Por volta de 2018, lá quando Doom Eternal foi anunciado, eu conversava com um amigo sobre o sistema de “glory kills” do game, e como a iD Software refinou maravilhosamente as mecânicas de Warhammer 40K: Space Marine — um jogo em que nós gastamos incontáveis, quase inadmissíveis horas no multiplayer. Para quem não jogou, ambos os jogos usam um sistema onde execuções especiais recuperam pontos de vida. A diferença primordial é que Doom (2016) soube equilibrar a quantidade de inimigos, balancear risco e recompensa para que ele fosse efetivo. Já em Space Marine, como muitos outros elementos, o sistema deixava de funcionar a partir da metade do jogo. Fosse por motivos de poucos inimigos na tela, ou inimigos que usavam armas a distância e não te permitiam sair do lugar — prontamente quebrando o que deveria ser um jogo sobre tomar riscos — a lista vai longe. Mas isso nunca nos impediu de rirmos absurdamente, tanto da ambientação de Warhammer, quando da maneira como muitas armas ficavam desbalanceadas no multiplayer. “É um jogo perfeitamente mediano”, ele me respondeu.
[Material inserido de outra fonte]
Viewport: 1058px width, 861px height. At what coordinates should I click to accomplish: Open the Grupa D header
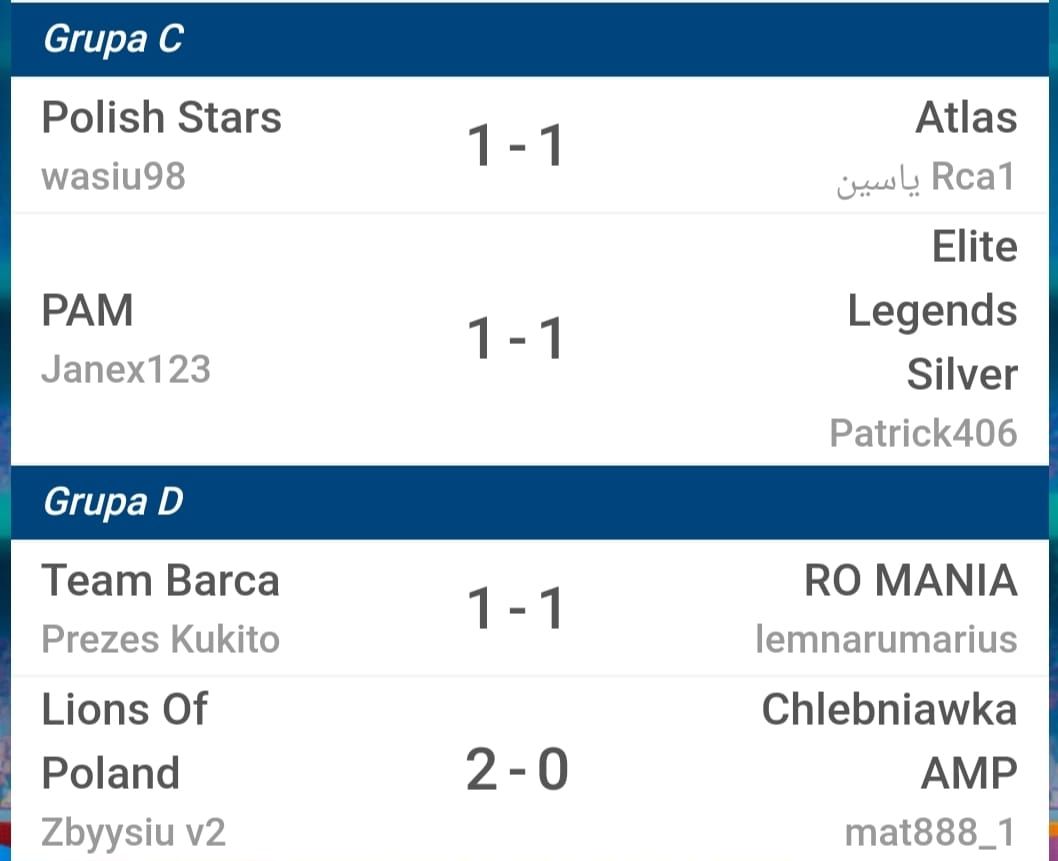click(530, 502)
Hoje, uso das suas palavras para descrever Sniper Elite V2 Remastered. É o jogo perfeitamente mediano. Nada exatamente do que ele faz é memorável; o seu design carece de coerência e atenção. Ele vira, portanto, um objeto de estudo maravilhoso (além de uma porta de entrada para uma época de design pré-Games as a Service e onde muitas desenvolvedoras ainda caçavam o mercado de Call of Duty) que demonstra como ter múltiplos elementos não equivale a esses elementos terem alguma utilidade. Também serve como uma ótima distração para quem só quer atirar, ver sangue voando por aí – e mais nada. Talvez seja esse o fato que alavanque ainda mais a falta de melhorias de Sniper Elite V2 Remastered. Uma remasterização mediana para um jogo perfeitamente mediano.
Sniper Elite V2 Remastered
Total - 7
7
Sniper Elite V2 Remastered, tal como o jogo original, é uma junção de ideias que raramente faz sentido. Mapas que não foram feitos para você ser um sniper, mecânicas que não servem para te ajudar a ser furtivo, uma IA que tem uma capacidade supernatural de te enxergar mesmo no ponto mais escuro do mapa. Tudo isso aliado a uma meia dúzia de melhorias visuais que você raramente vai notar. É a remasterização mediana para o perfeito jogo mediano.